- DATA LISTING -
......

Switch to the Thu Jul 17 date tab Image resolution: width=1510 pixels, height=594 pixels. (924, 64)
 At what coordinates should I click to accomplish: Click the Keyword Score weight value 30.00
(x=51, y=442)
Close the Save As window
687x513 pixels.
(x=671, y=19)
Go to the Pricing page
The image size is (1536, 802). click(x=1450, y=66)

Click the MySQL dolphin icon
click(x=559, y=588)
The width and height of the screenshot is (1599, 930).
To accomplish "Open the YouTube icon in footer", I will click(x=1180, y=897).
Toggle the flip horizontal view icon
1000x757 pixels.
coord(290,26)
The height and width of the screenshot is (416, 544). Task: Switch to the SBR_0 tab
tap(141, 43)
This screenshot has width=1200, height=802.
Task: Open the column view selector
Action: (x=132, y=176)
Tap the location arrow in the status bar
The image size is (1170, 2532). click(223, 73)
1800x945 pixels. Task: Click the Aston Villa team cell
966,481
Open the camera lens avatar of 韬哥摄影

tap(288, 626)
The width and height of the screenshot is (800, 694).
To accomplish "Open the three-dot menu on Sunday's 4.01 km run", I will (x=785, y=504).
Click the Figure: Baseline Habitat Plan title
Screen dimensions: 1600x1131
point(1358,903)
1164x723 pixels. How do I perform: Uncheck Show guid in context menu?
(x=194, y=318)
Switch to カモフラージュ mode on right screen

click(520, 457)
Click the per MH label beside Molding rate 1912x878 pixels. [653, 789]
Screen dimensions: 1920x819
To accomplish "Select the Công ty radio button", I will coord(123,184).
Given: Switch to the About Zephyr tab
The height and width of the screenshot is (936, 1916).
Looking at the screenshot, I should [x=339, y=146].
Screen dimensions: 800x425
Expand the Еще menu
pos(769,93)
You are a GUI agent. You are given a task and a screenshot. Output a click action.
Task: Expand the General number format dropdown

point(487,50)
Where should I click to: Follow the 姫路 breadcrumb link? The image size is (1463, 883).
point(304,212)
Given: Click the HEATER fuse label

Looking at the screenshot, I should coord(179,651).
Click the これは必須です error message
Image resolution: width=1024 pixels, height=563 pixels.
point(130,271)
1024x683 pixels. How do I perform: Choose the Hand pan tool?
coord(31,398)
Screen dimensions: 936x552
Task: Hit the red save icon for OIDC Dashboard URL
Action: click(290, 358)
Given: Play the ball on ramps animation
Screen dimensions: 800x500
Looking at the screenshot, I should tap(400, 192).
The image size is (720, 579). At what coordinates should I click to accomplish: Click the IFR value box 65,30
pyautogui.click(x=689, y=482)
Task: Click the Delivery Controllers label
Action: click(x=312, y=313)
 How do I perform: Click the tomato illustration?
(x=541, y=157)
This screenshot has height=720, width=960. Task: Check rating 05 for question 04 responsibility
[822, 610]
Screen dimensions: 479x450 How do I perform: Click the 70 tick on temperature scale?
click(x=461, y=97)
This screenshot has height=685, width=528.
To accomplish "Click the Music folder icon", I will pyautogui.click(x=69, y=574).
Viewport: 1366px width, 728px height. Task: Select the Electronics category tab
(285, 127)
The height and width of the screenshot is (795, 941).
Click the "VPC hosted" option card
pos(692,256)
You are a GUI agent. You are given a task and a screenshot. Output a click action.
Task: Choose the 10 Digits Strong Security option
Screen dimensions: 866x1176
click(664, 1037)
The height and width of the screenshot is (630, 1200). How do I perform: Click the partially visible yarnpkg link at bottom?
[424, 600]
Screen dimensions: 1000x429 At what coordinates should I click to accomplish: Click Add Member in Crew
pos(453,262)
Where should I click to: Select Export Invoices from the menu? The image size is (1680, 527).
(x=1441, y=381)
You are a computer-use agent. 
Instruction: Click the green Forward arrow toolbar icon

......

- WORK TO BE COMPLETED -
Could you retype each record exactly as it appears?

- TASK SOLUTION -
Switch to the Thu Jul 17 date tab Image resolution: width=1510 pixels, height=594 pixels. (924, 64)
 At what coordinates should I click to accomplish: Click the Keyword Score weight value 30.00
(x=51, y=442)
Close the Save As window
687x513 pixels.
(x=671, y=19)
Go to the Pricing page
The image size is (1536, 802). click(x=1450, y=66)

Click the MySQL dolphin icon
click(x=559, y=588)
The width and height of the screenshot is (1599, 930).
To accomplish "Open the YouTube icon in footer", I will click(x=1180, y=897).
Toggle the flip horizontal view icon
1000x757 pixels.
coord(290,26)
The height and width of the screenshot is (416, 544). Task: Switch to the SBR_0 tab
tap(141, 43)
This screenshot has width=1200, height=802.
Task: Open the column view selector
Action: (x=132, y=176)
Tap the location arrow in the status bar
The image size is (1170, 2532). click(223, 73)
1800x945 pixels. Task: Click the Aston Villa team cell
966,481
Open the camera lens avatar of 韬哥摄影

tap(288, 626)
The width and height of the screenshot is (800, 694).
To accomplish "Open the three-dot menu on Sunday's 4.01 km run", I will (x=785, y=504).
Click the Figure: Baseline Habitat Plan title
Screen dimensions: 1600x1131
point(1358,903)
1164x723 pixels. How do I perform: Uncheck Show guid in context menu?
(x=194, y=318)
Switch to カモフラージュ mode on right screen

click(520, 457)
Click the per MH label beside Molding rate 1912x878 pixels. [653, 789]
Screen dimensions: 1920x819
To accomplish "Select the Công ty radio button", I will coord(123,184).
Given: Switch to the About Zephyr tab
The height and width of the screenshot is (936, 1916).
Looking at the screenshot, I should [x=339, y=146].
Screen dimensions: 800x425
Expand the Еще menu
pos(769,93)
You are a GUI agent. You are given a task and a screenshot. Output a click action.
Task: Expand the General number format dropdown

point(487,50)
Where should I click to: Follow the 姫路 breadcrumb link? The image size is (1463, 883).
point(304,212)
Given: Click the HEATER fuse label

Looking at the screenshot, I should coord(179,651).
Click the これは必須です error message
Image resolution: width=1024 pixels, height=563 pixels.
point(130,271)
1024x683 pixels. How do I perform: Choose the Hand pan tool?
coord(31,398)
Screen dimensions: 936x552
Task: Hit the red save icon for OIDC Dashboard URL
Action: click(290, 358)
Given: Play the ball on ramps animation
Screen dimensions: 800x500
Looking at the screenshot, I should tap(400, 192).
The image size is (720, 579). At what coordinates should I click to accomplish: Click the IFR value box 65,30
pyautogui.click(x=689, y=482)
Task: Click the Delivery Controllers label
Action: click(x=312, y=313)
 How do I perform: Click the tomato illustration?
(x=541, y=157)
This screenshot has height=720, width=960. Task: Check rating 05 for question 04 responsibility
[822, 610]
Screen dimensions: 479x450 How do I perform: Click the 70 tick on temperature scale?
click(x=461, y=97)
This screenshot has height=685, width=528.
To accomplish "Click the Music folder icon", I will pyautogui.click(x=69, y=574).
Viewport: 1366px width, 728px height. Task: Select the Electronics category tab
(285, 127)
The height and width of the screenshot is (795, 941).
Click the "VPC hosted" option card
pos(692,256)
You are a GUI agent. You are given a task and a screenshot. Output a click action.
Task: Choose the 10 Digits Strong Security option
Screen dimensions: 866x1176
click(664, 1037)
The height and width of the screenshot is (630, 1200). How do I perform: Click the partially visible yarnpkg link at bottom?
[424, 600]
Screen dimensions: 1000x429 At what coordinates should I click to accomplish: Click Add Member in Crew
pos(453,262)
Where should I click to: Select Export Invoices from the menu? The image size is (1680, 527).
(x=1441, y=381)
You are a computer-use agent. 
Instruction: Click the green Forward arrow toolbar icon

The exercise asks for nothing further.